Liputan6.com, Jakarta - Presiden Joko Widodo (Jokowi) menunjuk Menteri Koordinator Bidang Kemaritiman dan Investasi, Luhut Binsar Pandjaitan sebagai Menteri Kelautan dan Perikanan sementara. Ini menyusul penetapan tersangka kepada Menteri Kelautan dan Perikanan Edhy Prabowo yang ditetapkan sebagai tersangka oleh KPK dalam kasus pengurusan eskpor benih lobster.
"Presiden menunjuk Menko Maritim dan Investasi (Luhut Binsar Pandjaitan) sebagai Menteri KP ad interim (sementara)," kata Juru bicara Kementerian Koordinator Bidang Kemaritiman dan Investasi, Jodi Mahardi kepada wartawan, Jakarta, Kamis (26/11)
Jodi melanjutkan, penunjukan tersebut disampaikan lewat surat dari Menteri Kesekretariatan Negara Pratikno. Dalam surat itu dijelaskan penunjukan Luhut berkaitan dengan proses pemeriksaan Edhy Prabowo oleh KPK.

• DATA TERSIMPAN:
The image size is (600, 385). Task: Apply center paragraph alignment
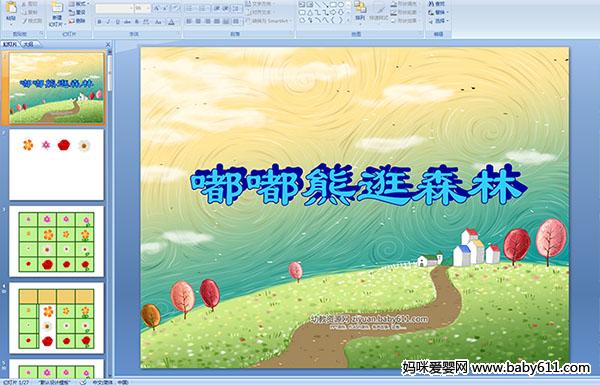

• TUGAS SINGKAT:
Tuliskan ulang tanpa perubahan bagian berita tentang penunjukan Menteri Kelautan dan Perikanan sementara yang terletak antara "Liputan6.com, Jakarta - Presiden" dan "Jakarta, Kamis (26/11)", termasuk kedua bagian tersebut. Baris-baris di atas diambil dari sumber yang berbeda.

• JAWABAN BENAR:
Liputan6.com, Jakarta - Presiden Joko Widodo (Jokowi) menunjuk Menteri Koordinator Bidang Kemaritiman dan Investasi, Luhut Binsar Pandjaitan sebagai Menteri Kelautan dan Perikanan sementara. Ini menyusul penetapan tersangka kepada Menteri Kelautan dan Perikanan Edhy Prabowo yang ditetapkan sebagai tersangka oleh KPK dalam kasus pengurusan eskpor benih lobster.
"Presiden menunjuk Menko Maritim dan Investasi (Luhut Binsar Pandjaitan) sebagai Menteri KP ad interim (sementara)," kata Juru bicara Kementerian Koordinator Bidang Kemaritiman dan Investasi, Jodi Mahardi kepada wartawan, Jakarta, Kamis (26/11)